**OBJECTIVE A:** Please render the records from the line containing "Task: Switch to the Investors tab" through the line containing "Action: [177, 158]" as a two-column CSV with the columns task and action. Give one row per record, with its request text and its answer each in one quoted field and line breaks replaced by spaces.

**DOCUMENT EXTRACT:**
+===+

I will have to try some VG and do some of the tests we ran on the "Buster"
I will also post if Briese starts producing the "Buster" again.


----------



## xdeano

anyone have any load data for the 62g in 243?

xdeano


----------



## xdeano

I just called Barns and here is the data that they have.

243 Winchester
24" barrel 
1/10" twist

H-414 (43.5g - 47.5g)
IMR-4350 (43.0g - 47.0g)
Reloader-19 (45.0g - 50.0g)

I also asked about varget and H380 and they are a bit hot i guess.

Their best was the H-414.

disclaimer: work your loads...

xdeano


----------



## xdeano

Well, I had time this morning to go out and do a few test loads on the bench. here is what i've found:

243 Winchester 
Sako 85 w ~22" barrel (1-10" twist)

62g Barns Varmint Grenade
Winchester brass
Federal 210 Match primers
40.5g Varget
Oal: 2.600"

My best group was just under half inch with this recipe. four out of five were in one nice little hole, with a flier opening up my group a bit. I think i'll be set. I hate wasting ammo on tests. Now for the real test. I'll let you know.

xdeano


----------



## ilike2shoot

Hey Wyomingpredator,

Could you either post, or send me the published load data you have for the 22/250? I am having trouble finding data for the varmint grenades other than the "well I tried this load and lived through it" type info.

Thanks


----------



## ilike2shoot

Well it took a while, but I found an informative article which includes the Barnes data which will be in their 2008 manual. It has min/max data for the 36grain for both the .223 and 22-250. Thought I would post it since it seems to be a bit difficult to find this load data.

http://www.riflemagazine.com/magazine/P ... rtial1.pdf


----------



## Fishhead

I'm looking for loading data for the 36 gr. Varmint Grenades using a .223WSSM. Can anyone point me the right direction?


----------



## miestro_jerry

Anyone have the data for loading the 36 Grain VG in a 221 Frieball?

Thanks,

Jerry


----------



## Savage260

These are a couple pix from my first PD shoot using 36gr VGs with 39.5gr Varget out of my Rem 700 VLSS 22-250.


----------



## johngfoster

I've had very similar results from 55gr V-Max in a 22-250. Cut some PDs in half! Sorry no pics.


----------

+===+

**THE RECORDS:**
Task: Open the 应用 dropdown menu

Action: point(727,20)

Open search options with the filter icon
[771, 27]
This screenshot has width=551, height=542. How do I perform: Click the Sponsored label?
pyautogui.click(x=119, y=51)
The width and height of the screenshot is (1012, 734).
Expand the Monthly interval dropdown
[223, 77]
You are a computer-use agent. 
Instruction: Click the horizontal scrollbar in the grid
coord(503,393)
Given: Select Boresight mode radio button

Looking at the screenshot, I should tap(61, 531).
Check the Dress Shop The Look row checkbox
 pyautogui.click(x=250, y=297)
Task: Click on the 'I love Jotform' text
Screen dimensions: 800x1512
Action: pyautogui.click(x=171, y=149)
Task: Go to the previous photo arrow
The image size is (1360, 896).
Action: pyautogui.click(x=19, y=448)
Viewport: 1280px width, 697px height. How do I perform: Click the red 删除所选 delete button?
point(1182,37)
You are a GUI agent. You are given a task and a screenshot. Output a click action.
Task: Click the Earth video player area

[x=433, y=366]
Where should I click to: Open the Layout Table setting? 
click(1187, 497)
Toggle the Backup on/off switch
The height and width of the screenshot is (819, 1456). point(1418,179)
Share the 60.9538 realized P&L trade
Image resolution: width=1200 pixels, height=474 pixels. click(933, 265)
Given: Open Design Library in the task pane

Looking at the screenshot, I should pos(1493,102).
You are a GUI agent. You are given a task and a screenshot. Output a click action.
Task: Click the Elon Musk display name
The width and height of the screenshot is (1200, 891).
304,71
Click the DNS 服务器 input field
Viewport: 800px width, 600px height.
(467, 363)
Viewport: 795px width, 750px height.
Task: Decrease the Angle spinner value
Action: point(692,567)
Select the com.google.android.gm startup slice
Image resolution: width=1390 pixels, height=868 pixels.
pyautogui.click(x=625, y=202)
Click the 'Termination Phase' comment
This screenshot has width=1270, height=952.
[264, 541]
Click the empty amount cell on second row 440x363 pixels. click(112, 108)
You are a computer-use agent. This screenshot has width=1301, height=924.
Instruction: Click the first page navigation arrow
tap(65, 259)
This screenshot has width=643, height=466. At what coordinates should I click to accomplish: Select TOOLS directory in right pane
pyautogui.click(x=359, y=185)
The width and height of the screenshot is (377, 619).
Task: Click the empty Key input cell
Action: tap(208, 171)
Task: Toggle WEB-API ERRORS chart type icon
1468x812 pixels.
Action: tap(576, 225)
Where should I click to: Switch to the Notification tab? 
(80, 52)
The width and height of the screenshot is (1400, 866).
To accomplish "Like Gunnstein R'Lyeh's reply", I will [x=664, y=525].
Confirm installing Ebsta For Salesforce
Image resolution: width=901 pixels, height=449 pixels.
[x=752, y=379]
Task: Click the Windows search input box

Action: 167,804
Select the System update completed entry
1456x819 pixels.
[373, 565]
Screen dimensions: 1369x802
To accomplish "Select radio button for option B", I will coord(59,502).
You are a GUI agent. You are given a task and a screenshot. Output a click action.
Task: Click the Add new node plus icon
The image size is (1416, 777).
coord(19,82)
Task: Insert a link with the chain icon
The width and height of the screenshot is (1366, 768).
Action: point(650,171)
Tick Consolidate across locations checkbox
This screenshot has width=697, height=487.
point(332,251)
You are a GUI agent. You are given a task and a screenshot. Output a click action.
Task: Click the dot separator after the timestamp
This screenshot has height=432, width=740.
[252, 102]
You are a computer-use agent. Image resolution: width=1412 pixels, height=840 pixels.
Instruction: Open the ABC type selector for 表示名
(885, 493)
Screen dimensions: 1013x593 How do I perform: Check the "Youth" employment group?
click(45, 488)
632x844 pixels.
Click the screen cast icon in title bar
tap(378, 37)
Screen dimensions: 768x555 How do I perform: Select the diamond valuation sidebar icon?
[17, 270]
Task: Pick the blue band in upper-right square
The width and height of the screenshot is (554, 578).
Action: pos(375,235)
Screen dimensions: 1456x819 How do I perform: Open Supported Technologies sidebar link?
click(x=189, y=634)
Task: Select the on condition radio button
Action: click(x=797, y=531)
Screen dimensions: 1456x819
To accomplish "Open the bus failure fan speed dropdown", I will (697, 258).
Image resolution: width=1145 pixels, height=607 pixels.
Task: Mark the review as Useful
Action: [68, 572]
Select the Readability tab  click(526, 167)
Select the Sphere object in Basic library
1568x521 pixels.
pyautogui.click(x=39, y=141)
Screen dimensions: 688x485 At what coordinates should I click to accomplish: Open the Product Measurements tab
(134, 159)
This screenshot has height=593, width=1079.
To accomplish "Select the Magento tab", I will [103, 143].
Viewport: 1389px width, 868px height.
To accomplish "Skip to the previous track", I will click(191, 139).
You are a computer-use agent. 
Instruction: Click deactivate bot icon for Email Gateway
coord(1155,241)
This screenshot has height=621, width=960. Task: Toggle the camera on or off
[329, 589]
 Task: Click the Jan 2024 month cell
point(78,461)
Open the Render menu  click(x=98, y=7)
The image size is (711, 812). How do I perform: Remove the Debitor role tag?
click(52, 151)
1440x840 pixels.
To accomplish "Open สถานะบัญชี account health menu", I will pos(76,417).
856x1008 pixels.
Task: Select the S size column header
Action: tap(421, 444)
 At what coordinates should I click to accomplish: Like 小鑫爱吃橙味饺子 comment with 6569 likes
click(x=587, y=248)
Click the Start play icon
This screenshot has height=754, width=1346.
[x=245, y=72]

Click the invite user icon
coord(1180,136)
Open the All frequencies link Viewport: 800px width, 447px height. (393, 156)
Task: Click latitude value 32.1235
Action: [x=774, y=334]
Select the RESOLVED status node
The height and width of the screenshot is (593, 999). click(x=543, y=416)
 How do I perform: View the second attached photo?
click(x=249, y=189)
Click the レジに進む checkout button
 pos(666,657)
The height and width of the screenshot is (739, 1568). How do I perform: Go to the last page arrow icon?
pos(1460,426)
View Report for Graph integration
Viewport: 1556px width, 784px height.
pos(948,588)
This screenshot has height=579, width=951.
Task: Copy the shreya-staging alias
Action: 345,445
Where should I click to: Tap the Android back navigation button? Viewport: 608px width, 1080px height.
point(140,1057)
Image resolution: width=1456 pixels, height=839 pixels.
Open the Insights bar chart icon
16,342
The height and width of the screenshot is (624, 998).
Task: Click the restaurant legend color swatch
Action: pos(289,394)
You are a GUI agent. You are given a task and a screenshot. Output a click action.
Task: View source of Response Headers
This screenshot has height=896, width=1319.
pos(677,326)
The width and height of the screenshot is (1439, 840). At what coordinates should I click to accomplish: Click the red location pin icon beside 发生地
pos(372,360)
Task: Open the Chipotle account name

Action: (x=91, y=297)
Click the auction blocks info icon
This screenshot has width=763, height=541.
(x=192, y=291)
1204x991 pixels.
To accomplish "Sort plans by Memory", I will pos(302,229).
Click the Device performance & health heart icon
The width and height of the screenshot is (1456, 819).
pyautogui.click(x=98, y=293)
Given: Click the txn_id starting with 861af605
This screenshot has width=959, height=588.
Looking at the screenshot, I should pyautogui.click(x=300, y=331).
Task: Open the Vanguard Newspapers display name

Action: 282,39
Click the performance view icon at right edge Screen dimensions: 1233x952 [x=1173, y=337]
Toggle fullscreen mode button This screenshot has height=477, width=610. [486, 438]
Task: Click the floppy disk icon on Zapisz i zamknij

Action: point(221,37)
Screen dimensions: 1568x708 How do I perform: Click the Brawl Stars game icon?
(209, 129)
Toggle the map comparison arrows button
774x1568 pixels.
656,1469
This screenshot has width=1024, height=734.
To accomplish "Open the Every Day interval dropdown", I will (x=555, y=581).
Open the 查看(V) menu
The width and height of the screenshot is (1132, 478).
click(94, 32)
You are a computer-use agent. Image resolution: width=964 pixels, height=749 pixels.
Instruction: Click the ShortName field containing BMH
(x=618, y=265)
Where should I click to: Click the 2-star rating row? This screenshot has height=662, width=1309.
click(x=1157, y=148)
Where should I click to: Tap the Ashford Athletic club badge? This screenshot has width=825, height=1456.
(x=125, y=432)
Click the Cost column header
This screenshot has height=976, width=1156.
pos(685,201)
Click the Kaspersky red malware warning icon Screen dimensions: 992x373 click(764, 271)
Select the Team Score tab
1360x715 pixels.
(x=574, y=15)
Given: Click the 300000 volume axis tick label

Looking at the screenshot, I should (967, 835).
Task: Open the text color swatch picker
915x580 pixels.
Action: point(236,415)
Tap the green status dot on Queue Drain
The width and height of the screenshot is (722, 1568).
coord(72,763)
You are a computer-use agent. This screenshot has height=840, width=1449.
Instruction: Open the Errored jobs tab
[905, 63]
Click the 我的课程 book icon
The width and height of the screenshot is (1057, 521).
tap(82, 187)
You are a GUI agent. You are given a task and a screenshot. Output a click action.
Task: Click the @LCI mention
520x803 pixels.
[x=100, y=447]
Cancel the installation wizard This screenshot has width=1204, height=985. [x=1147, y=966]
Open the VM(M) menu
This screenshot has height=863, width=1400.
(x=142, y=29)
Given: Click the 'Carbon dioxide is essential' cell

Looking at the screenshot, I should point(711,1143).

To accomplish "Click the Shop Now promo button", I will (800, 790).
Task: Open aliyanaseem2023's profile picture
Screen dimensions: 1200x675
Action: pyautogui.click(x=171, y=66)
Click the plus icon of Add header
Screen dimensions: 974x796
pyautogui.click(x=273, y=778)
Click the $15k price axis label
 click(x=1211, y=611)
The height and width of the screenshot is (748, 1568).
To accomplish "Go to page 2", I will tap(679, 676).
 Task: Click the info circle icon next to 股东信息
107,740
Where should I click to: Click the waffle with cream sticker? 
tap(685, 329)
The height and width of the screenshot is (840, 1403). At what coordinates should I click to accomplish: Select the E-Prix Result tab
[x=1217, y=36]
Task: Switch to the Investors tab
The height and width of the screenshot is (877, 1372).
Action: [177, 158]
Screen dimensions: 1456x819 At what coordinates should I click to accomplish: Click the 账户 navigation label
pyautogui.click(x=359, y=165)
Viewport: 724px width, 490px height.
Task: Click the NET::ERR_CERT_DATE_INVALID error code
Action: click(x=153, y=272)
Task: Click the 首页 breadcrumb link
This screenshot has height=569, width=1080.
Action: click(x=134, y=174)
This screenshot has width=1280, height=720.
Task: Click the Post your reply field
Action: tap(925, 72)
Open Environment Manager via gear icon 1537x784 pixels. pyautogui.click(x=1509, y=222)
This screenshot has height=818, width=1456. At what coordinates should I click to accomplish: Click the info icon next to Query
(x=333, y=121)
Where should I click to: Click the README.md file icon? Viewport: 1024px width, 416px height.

+===+

**OBJECTIVE B:** In the forum thread on reloading, what powder charge gave xdeano's best group with the 62g Varmint Grenade?

**EXPECTED ANSWER A:**
task,action
"Task: Switch to the Investors tab The height and width of the screenshot is (877, 1372).","Action: [177, 158]"

**EXPECTED ANSWER B:** 40.5g of Varget.